* Exercício proposto 1:
Responda, com base no texto sobre o orçamento do FNS:
(a) Como continuam as vinculações orçamentárias?
(b) De qual fluxo se separa o fluxo orçamentário?
(c) Em que momento os gastos deverão estar de acordo com as subfunções programáticas?
* Exercício proposto 2:
Altere o trecho do texto sobre o orçamento do FNS entre "Essa identificação e" e "às subfunções programáticas.", inclusive, trocando "entes recebedores" por "entes beneficiários".
* Exercício proposto 3:
Prossiga o texto sobre o orçamento do FNS a partir do ponto em que ele termina.

━━━━━ Seção do documento

Importante frisar que as vinculações orçamentárias continuam exatamente como sempre foram e devem refletir as ações pactuadas de governo federal. O que ocorre é a separação inequívoca do fluxo orçamentário do fluxo financeiro, fortalecendo os instrumentos de planejamento e de orçamento, flexibilizando o fluxo financeiro para permitir que o gestor possa gerenciar e aplicar adequadamente os recursos nas ações pactuadas e programadas e previstas em seu plano de saúde durante o exercício financeiro.

Essa identificação e organização do FNS em acordo à sua programação orçamentária, não implicam vinculação na aplicação financeira dos recursos pelos entes recebedores (plano financeiro), separando-se o plano orçamentário federal da execução financeira dos entes federativos, mas os recursos transferidos o serão em acordo as funcionais programáticas do orçamento do FNS e ao final, quando do Relatório de Gestão deverão os gastos serem em acordo às subfunções programáticas.

━━━━━━━━━━
━━━━━ Trecho de origem

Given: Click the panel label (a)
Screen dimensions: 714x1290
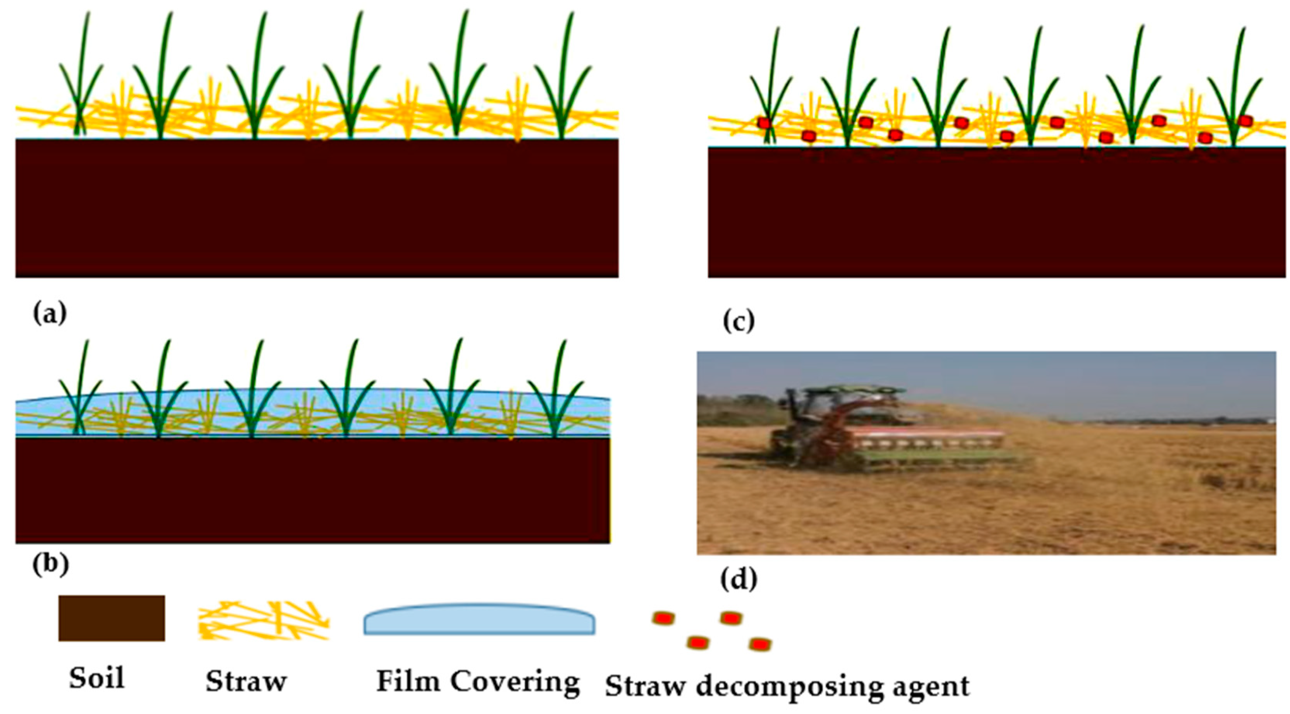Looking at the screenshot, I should pyautogui.click(x=49, y=314).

━━━━━━━━━━

* Resposta escrita 1:
(a) Continuam exatamente como sempre foram.
(b) Do fluxo financeiro.
(c) Ao final, quando do Relatório de Gestão.

* Resposta escrita 2:
Essa identificação e organização do FNS em acordo à sua programação orçamentária, não implicam vinculação na aplicação financeira dos recursos pelos entes beneficiários (plano financeiro), separando-se o plano orçamentário federal da execução financeira dos entes federativos, mas os recursos transferidos o serão em acordo as funcionais programáticas do orçamento do FNS e ao final, quando do Relatório de Gestão deverão os gastos serem em acordo às subfunções programáticas.

* Resposta escrita 3:
Os entes poderão durante o ano executar esses recursos de modo livre, desde que no final estejam em acordo às funcionais programáticas do FNS. Os recursos são transferidos em acordo as ações assistenciais anteriores (atenção básica, média e alta complexidade, assistência farmacêutica, vigilância sanitária e gestão do SUS) podendo ser utilizados de modo livre dentro dessas cinco funções, devendo ao final demonstrar que estão em acordo à programação orçamentaria do FNS. Em linguagem simples, os recursos saem orçamentariamente ‘amarrados’, são utilizados financeiramente de modo ‘desamarrado’, devendo ao final ser comprovado sua execução de modo‘amarrado’10.

As informações das transferências financeiras, mesmo mais detalhadas pelo FNS em seu sitio, não poderão gerar novas vinculações para os entes federativos, sendo a única exceção, conforme informação do FNS em apresentação disponível no site do MS11, a do FAEC (Fundo de ações estratégicas e compensação) que poderá ir além do plano orçamentário; lembramos também que na atenção básica, os recursos próprios dos agentes comunitários de saúde são obrigatórias em acordo ao disposto em lei específica.

Por fim, as vinculações orçamentárias serão em acordo às pactuações federativas, desde que consequentes ao Programa de Trabalho do OGU, sendo seu uso dentro desses limites programáticos de livre escolha do ente federativo, mas sempre em acordo ao seu plano de saúde e consequente programação anual. O que está sendo flexibilizado é o fluxo financeiro das ações e serviços públicos de saúde.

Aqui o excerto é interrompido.